30 Input Conversion

Three Types of data conversions are discussed below: Meteorological data, Vegetation data, and Soil data. Each section provides instructions on how to convert data from their raw formats into a PEcAn standard format, whether it be from a database or if you have raw data in hand.

30.1 Meterological Data conversion

30.1.1 Adding a function to PEcAn to convert a met data source

In general, you will need to write a function to download the raw met data and one to convert it to the PEcAn standard.

Downloading raw data function are named download.<source>.R. These functions are stored within the PEcAn directory: /modules/data.atmosphere/R.

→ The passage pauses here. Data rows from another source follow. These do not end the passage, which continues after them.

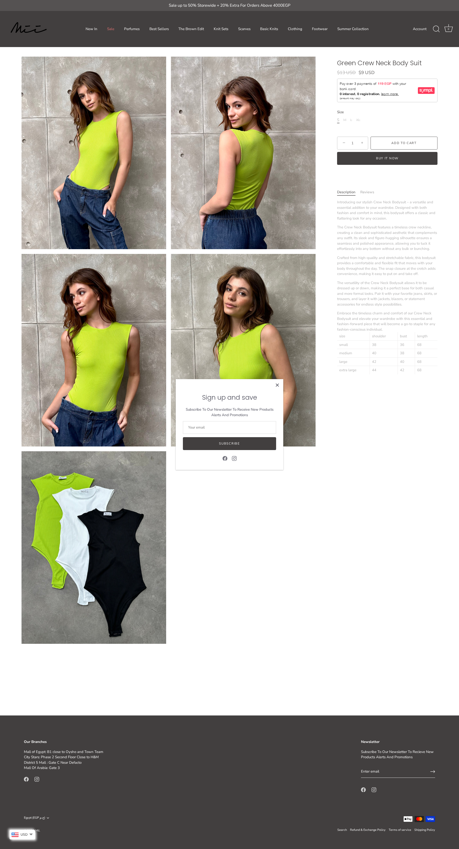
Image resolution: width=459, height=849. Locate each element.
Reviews (367, 192)
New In (91, 29)
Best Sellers (159, 29)
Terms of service (400, 830)
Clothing (295, 29)
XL (358, 120)
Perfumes (132, 29)
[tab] (348, 192)
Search (342, 830)
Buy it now (387, 158)
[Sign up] (432, 771)
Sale (110, 29)
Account (419, 29)
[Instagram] (234, 458)
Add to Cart (404, 143)
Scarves (244, 29)
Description (346, 192)
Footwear (320, 29)
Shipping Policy (424, 830)
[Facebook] (225, 458)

Conversion function from raw to standard are named met2CF.<source>.R. These functions are stored within the PEcAn directory: /modules/data.atmosphere/R.

Current Meteorological products that are coupled to PEcAn can be found in our Available Meteorological Drivers page.

Note: Unless you are also adding a new model, you will not need to write a script to convert from PEcAn standard to PEcAn models. Those conversion scripts are written when a model is added and can be found within each model’s PEcAn directory.

30.1.2 Dimensions:

CF standard-name	units
time	days since 1700-01-01 00:00:00 UTC
longitude	degrees_east
latitude	degrees_north

General Note: dates in the database should be date-time (preferably with timezone), and datetime passed around in PEcAn should be of type POSIXct.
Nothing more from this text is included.